Тут конвоиры дали ему тумака по шее:
- Топай, топай... еще тары-бары разводит! Арестант спокойно направился к трапу "Ярославля".
- Странный человек, правда? - спросила Клавдия.
- Интеллектуальная тварь, - ответил ей Оболмасов.
Инженер-геолог был отчасти шокирован тем отпором, который получил от преступника. Этим арестантом был, конечно же, наш Полынов, а конфликт между ними уже определился...

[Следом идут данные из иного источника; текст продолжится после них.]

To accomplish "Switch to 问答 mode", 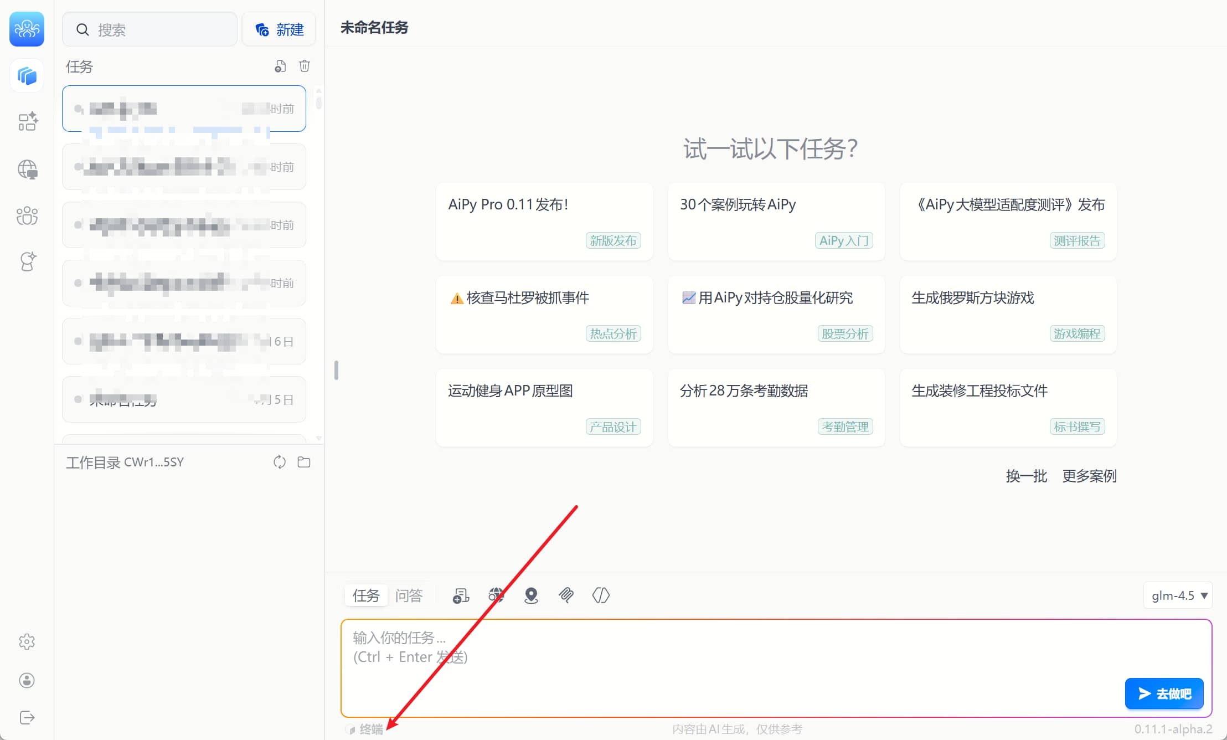I will [409, 595].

Черное море миновали спокойно, в Константинополе была краткая остановка, чтобы высадить русских мусульман, спешащих на поклонение в Мекку, после чего громадный транспорт Добровольного флота тронулся дальше, а жара усиливалась...
Офицеры транспорта, веселая и беззаботная молодежь, явно радовались присутствию в кают-компании юной образованной женщины, которая окончила Бестужевские курсы, а перед отъездом на Сахалин сдала еще и экзамен на фельдшерицу.
- Мы, - говорили ей мичманы, - высоко ценим "души прекрасные порывы". Поверьте, нам порою бывает до слез жаль эту публику, но... что поделаешь? Служба есть служба.
Слева по борту приветливо мелькнули огни богатого Бейрута, потом долго стелились безжизненные пейзажи Палестины и Синая, дышать в этом зное становилось все труднее. Офицеры советовали Челищевой одеваться полегче, сами же они, как англичане, ходили в коротких шортах, носили пробковые шлемы.
- Только бы протащиться Красным морем, а за Аденом станет чуть легче... Не спрашивайте, что творится сейчас в трюмах, если невозможно дышать даже под тентами на верхней палубе. Но вам, Клавочка, повезло! Мы покажем вам земной рай Коломбо и Сингапура, вы увидите то, что дано видеть не каждому...
По ночам с палубы слышался надсадный визг железа. Челищева долго не понимала, что это значит. Но однажды, поднявшись на палубу, она увидела мертвецов, с которых корабельные кузнецы молотами сбивали звонкие браслеты кандалов. Старший офицер корабля, кавторанг Терентьев, просил ее удалиться:
- Идите, голубушка, в каюту. Вас это не должно касаться. Сегодня лишь четыре человека, а вчера было еще больше...
В помещениях третьего класса, где резво бегали тараканы, ехали "добровольно следующие", как именовались они в казенных бумагах.